77703 (637888), страница 6
Текст из файла (страница 6)
Мы перешли на вторую половину романа, на вторую половину шахматной доски, — и шагнули за зеркало, в «мир теней». Лужин, подготовивший для матча с Турати особую защиту — «защиту Лужина», — теперь воспринимает окружающий мир как огромную шахматную партию. Он словно провалился в это невероятное, из квадратов составленное пространство («В этом был ужас, но в этом была и единственная гармония, ибо что есть в мире, кроме шахмат? Туман, неизвестность, небытие...»), и выбраться из этого мира до конца партии шахматному королю не дано.
Быть может начало: «он будет Лужиным» — значит: он будет шахматным королем. Талантливым, изумительно талантливым королем, который, тем не менее, обречен. Ибо — «он будет Лужиным», фигурой, тогда как сам мечтал быть живым. Он и окружен не людьми (здесь можно перечислить почти всех действующих лиц), но шахматными фигурами (вспомним «тихоню»-одноклассника с его очевидной «пешечной» ролью), и, вступив в Зазеркалье, он утрачивает над ними власть: изобретает «защиту» (опять «защиту Лужина»), но уже поздно, уже черные фигуры загоняют его в угол, ему уже некуда ходить, надо запереться (уйти за пешечный ряд?), но и здесь его настигает невидимая страшная сила. Из комнаты нет выхода (т. е. буквально «некуда пойти»), и ему кто-то угрожает — это ощущение шахматного короля в матовой ситуации.
«В верхней части чернела квадратная ночь с зеркальным отливом». Это последняя, «матовая» клетка, с зеркалом, за которым — опять — «Зазеркалье». Лужин спасается, он, порезавшись, протискивается в окно. Повис на раме: отпустить — и спасен. Но куда он уходит из страшной шахматной бездны? «Прежде чем отпустить, он глянул вниз. Там шло какое-то торопливое подготовление: собирались, выравнивались отражения окон, вся бездна распадалась на бледные и темные квадраты...» Это — шахматная доска, это опять шахматная доска, — «...он увидел, какая именно вечность угодливо и неумолимо раскинулась перед ним».

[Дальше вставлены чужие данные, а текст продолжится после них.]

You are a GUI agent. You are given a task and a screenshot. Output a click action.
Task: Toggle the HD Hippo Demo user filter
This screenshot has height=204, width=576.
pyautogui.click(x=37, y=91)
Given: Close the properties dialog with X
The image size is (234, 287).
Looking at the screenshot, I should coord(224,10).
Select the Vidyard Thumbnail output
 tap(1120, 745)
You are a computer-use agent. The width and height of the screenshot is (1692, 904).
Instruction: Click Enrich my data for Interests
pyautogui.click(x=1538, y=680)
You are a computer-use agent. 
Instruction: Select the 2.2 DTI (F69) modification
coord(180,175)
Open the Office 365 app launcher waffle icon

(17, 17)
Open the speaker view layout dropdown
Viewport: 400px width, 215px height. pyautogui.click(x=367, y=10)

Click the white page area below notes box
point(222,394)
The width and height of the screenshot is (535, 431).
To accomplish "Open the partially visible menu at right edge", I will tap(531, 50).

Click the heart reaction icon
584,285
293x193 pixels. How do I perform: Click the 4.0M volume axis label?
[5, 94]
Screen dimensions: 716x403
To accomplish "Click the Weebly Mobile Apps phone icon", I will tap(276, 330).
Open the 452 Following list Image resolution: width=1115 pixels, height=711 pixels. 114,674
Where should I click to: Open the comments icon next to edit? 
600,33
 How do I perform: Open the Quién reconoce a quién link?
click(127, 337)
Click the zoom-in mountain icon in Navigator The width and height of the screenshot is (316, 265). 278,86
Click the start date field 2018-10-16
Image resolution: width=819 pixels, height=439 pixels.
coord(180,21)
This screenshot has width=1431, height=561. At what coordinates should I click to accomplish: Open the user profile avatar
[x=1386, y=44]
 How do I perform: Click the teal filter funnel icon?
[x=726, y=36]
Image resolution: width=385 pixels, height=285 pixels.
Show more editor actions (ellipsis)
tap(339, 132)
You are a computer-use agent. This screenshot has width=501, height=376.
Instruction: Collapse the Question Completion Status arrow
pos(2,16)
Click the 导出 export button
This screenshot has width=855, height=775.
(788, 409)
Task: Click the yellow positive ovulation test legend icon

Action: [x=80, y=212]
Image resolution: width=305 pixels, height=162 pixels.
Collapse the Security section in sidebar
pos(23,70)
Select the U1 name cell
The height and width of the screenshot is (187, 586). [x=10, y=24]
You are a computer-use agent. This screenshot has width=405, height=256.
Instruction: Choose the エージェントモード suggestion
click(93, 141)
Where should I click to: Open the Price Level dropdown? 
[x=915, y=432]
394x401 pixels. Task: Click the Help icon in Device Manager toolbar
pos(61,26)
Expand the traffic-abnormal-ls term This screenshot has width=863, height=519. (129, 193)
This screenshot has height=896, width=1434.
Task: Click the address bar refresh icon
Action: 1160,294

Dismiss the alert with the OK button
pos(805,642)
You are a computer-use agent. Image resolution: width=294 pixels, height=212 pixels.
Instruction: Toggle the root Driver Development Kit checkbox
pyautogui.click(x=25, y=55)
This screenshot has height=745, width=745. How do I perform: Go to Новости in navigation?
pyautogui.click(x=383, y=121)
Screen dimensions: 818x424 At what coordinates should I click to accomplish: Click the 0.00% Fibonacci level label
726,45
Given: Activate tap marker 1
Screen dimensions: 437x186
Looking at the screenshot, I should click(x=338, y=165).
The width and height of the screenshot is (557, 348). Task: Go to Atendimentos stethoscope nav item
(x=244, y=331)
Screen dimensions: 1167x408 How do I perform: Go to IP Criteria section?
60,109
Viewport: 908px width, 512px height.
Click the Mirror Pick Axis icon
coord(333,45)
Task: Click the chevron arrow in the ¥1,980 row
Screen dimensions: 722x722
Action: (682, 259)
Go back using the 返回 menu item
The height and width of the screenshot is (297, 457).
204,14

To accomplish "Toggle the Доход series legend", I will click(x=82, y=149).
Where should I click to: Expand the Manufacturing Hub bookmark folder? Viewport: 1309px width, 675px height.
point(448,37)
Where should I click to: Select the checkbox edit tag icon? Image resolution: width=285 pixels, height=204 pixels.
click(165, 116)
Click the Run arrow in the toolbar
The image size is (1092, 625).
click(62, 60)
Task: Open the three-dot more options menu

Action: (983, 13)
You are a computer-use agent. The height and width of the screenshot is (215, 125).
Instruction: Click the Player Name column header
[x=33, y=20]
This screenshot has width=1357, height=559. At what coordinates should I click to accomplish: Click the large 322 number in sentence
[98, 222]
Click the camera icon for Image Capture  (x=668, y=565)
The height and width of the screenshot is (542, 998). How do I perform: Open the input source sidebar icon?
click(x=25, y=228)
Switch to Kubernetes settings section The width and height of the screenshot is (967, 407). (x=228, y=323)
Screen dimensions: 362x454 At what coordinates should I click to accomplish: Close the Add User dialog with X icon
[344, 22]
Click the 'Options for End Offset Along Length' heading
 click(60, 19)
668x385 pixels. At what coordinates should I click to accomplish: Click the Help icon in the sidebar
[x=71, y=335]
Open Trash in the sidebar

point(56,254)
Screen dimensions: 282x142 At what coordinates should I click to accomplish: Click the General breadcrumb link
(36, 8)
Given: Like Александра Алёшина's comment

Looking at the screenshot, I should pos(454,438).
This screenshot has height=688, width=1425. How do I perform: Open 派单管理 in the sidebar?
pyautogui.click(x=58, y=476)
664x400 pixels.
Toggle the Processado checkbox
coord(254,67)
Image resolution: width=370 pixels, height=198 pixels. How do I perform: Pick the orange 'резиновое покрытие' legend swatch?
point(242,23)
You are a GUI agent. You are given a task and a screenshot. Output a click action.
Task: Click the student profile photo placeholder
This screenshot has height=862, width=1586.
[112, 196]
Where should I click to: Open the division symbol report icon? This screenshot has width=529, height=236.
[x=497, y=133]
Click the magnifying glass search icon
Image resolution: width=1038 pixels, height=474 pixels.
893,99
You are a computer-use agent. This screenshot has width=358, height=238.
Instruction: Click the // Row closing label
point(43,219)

Шахматный король повержен, его уберут в коробку, но в назначенный срок фигуры снова будут расставлены по все тем же неумолимым квадратам, и белый король в ту же минуту, когда мягкая, войлочная его подошва коснется клетки, узнает, что «он будет Лужиным». Трагедия романа не в гибели героя, а в неизбежное порочного круга, когда он из одного «фигурного» мира переходит в другой, в третий: «все будет так, исхода нет». Он хочет жить, хочет быть живым, быть «Александром Ивановичем», но это имя прозвучит опять лишь в тот момент, когда окажется: «никакого Александра Ивановича не было».
Тот круг, который наметился в «Лужине» (закончив одну человеческую комедию — начать новую), с особой силой был прочерчен Набоковым в рассказе с одноименным названием:
«Во-вторых, потому что в нем разыгралась бешеная тоска по России. В-третьих...»
Кажется, что может быть проще: заглянуть в конец, увидеть, что последнее предложение начинается с «во-первых», и заявить, что все здесь продумано, что после конца надо опять читать начало, что рассказ и построен как «Круг». Но остается вопрос: «Зачем?»
За «во-вторых» следует сразу и «в-третьих»: «В-третьих, наконец, потому что ему было жаль своей тогдашней молодости...» Уже прозвучавшее слово «тоска» усилено этим «жаль», но пока все это читается как некоторые «сведения» о герое, мы еще не чувствуем его самого. Герою жаль молодости, жаль «всего связанного с нею — злости, неуклюжести, жара, — и ослепительно-зеленых утр, когда в роще можно было оглохнуть от иволог». Жалеть о своей «злости» или «неуклюжести» всегда странно, но сейчас эта «злость» и «неуклюжесть» связана с ушедшей молодостью. Тоска — лишь о невозвратном времени, а не собственно о «злости».
«Сидя в кафе и все разбавляя бледнеющую сладость струёй из сифона», герой вспоминает прошлое, — и словно воскресает его отец, деревенский учитель, «в пышном черном галстуке бантом, в чесучевом пиджаке, по-старинному высоко застегивающемся, зато и расходящемся высоко, — цепочка поперек жилета, лицо красноватое, голова лысая, однако подернутая вроде нежной шерсти, какая бывает на вешних рогах у оленя, — множество складочек на щеках, и мягкие усы, и мясистая бородавка у носа, словно лишний раз завернулась толстая ноздря».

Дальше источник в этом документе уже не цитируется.